Vikings’ Rival Brags about a Wet Dream

The Philadelphia Eagles’ so-called “wet dream” won’t end anytime soon.
Philadelphia Eagles owner Jeff Lurie claimed his strategy compares to a never-ending wet dream. The Vikings could see more tush-pushing in Week 7.
Eagles owner Jeff Lurie described his team’s nearly indefensible play, the Tush Push, as a wet dream, and the NFL voted this week to keep it alive.
The measure needed two more votes for a full ban that didn’t arrive.
The Tush Push Lives
ESPN’s Adam Schefter tweeted Wednesday, “A ban of the Push Tush play that the Philadelphia Eagles popularized did not receive enough votes at today’s league meeting in Minneapolis. The play remains alive. There will be more tush pushes this season. Final vote on the proposed ban of the Tush Push, per sources: 22-10. At least 24 votes were needed to ban The Tush Push.”
The Vikings voted to ban the Tush Push.

These teams kept it alive:
- Baltimore Ravens
- Cleveland Browns
- Detroit Lions
- Jacksonville Jaguars
- Miami Dolphins
- New England Patriots
- New Orleans Saints
- New York Jets
- Philadelphia Eagles
- Tennessee Titans
The play is usually reserved for short-yardage situations, as Eagles quarterback Jalen Hurts snaps the ball, keeps it himself, and his teammates shove him over the goal line or the 1st Down marker. Tush Push opponents argue that the maneuver causes too many injuries and that it isn’t really a football play.
Eagles Owner Says the Play Is Like His Own Little Wet Dream
Eagles owner Jeff Lurie told owners before the vote that the Tush Push was a win-win for his team, even if it would be banned Wednesday. He said the play is “like a wet dream for a teenage boy.”
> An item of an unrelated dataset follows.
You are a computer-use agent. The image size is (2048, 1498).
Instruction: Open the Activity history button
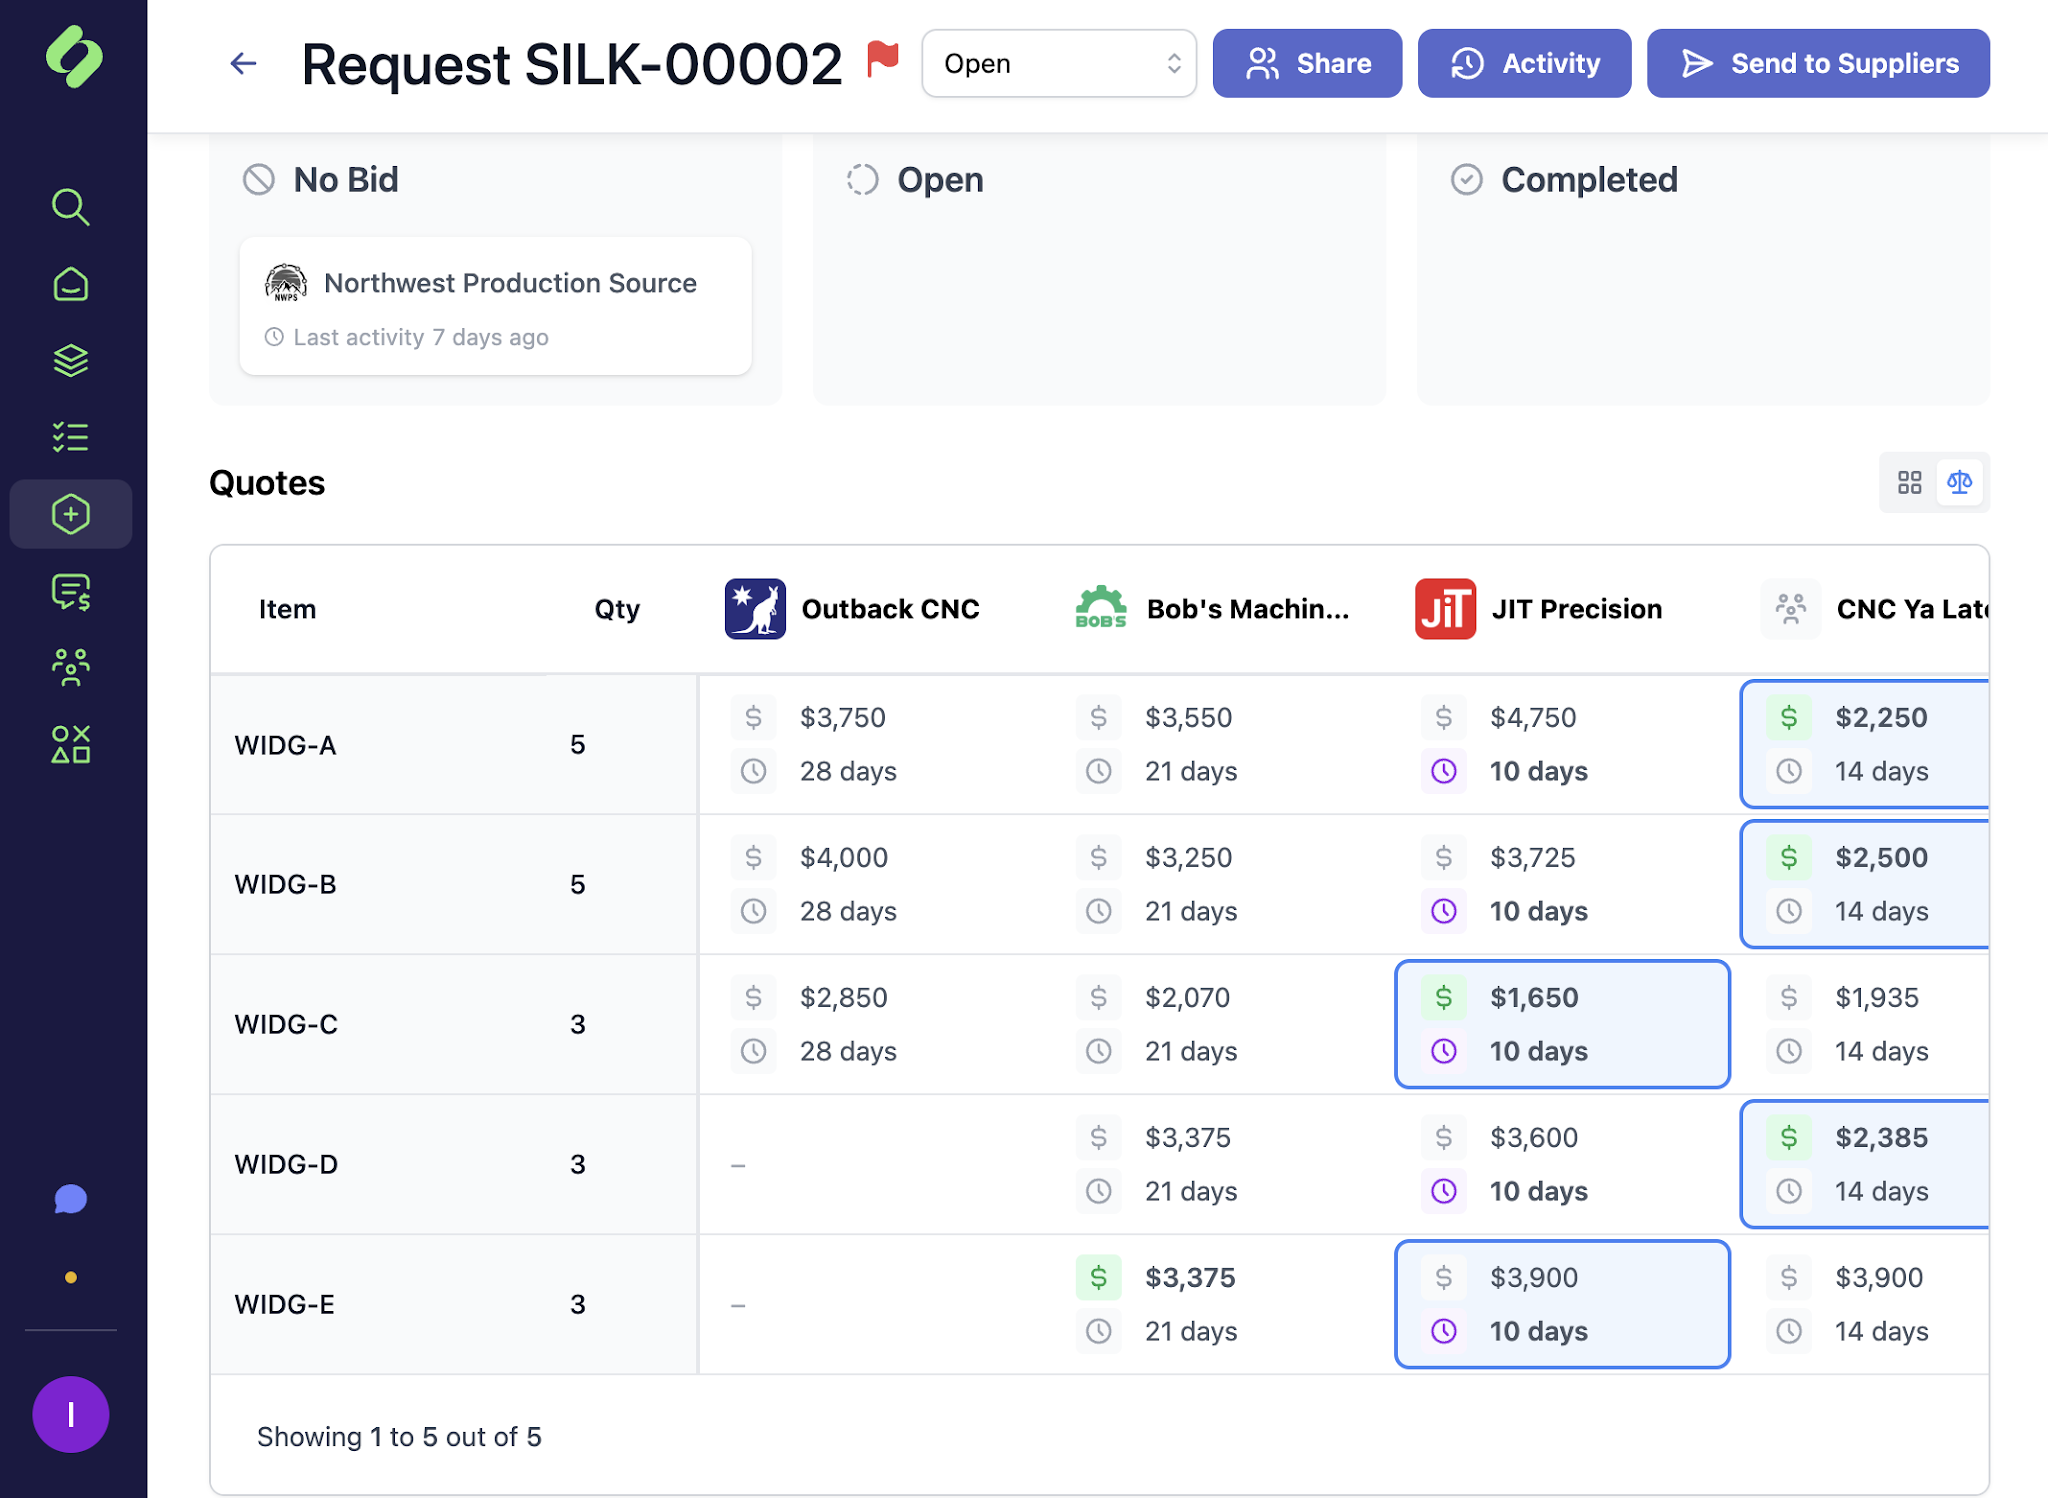(x=1524, y=63)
In April, Lurie defended the play without wet dream analogies: “I think for everybody, including myself especially — health and safety is the most important thing when evaluating any play. We’ve been very open to whatever data exists on the Tush Push, there’s just been no data that shows that it isn’t a very, very safe play. If it weren’t, we wouldn’t be pushing the Tush Push.”
“It’s a play that’s available to every other team in the league. I don’t ever remember a play being banned because a single team or a few teams were running it effectively. It’s part of what I personally and I think most of us love about football, is that it’s a chess match. Let the chess match play out, and if for any reason it does get banned, we will try to be the very best at short-yardage situations, and we’ve got a lot of ideas there.”
In addition to being a wet dream for Lurie, he told fellow owners Wednesday that the Tush Push is the safest play in history, raising eyebrows because, well, that’s false.
Details on the Vote
Competition committee chairman Rich McKay outlined the vote: “Took all the necessary vote counts and realized that was not a rule that was ready to be passed. I’d say it’s not disappointing for me, for our committee, for the committees that did the work because it takes 24 votes to pass anything. We don’t set a low bar. This is not a majority vote, which we’d pass most anything.”
“This one was unanimously proposed by the competition committee, this was unanimously proposed by the player health and safety committee and by the owner health and safety committee. So there was a lot of support for it. A lot of discussion about it. Still takes 24 votes. In this case the votes were not there so the rule will stay as it is.”

Another Vikings rival, the Green Bay Packers, actually led the charge to ban the Eagles’ wet dream.
McKay added, “In our mind, as I say in those various committees, we just felt like this was a rule that was on the books forever. We took it out because of officiating downfield. Other things have shown up, let’s put the rule back to the way it was. We didn’t get the 24 votes.”
“Maybe Next Year”
For some, the tight vote — it took place in Minneapolis, believe it or not — is a signal. Proponents of the ban only needed two more votes, and those could be gettable next year.
The Eagles lived to see another day in 2025, but 2026 could be different, at least per recent momentum.
Eagles Gloat over Tush Push Continuation
Of course, because Philadelphia is the world champion this offseason, it is riding on cloud nine, equipped with another Lombardi trophy and its favorite play intact.
The Eagles’ social media tweeted this:
It also posted a flurry of memes mocking the rest of the league and released a 26-minute video montage of successful Tush Pushes.
Lurie’s wet dream lives on.
The Vikings take on the Eagles at U.S. Bank Stadium in 151 days.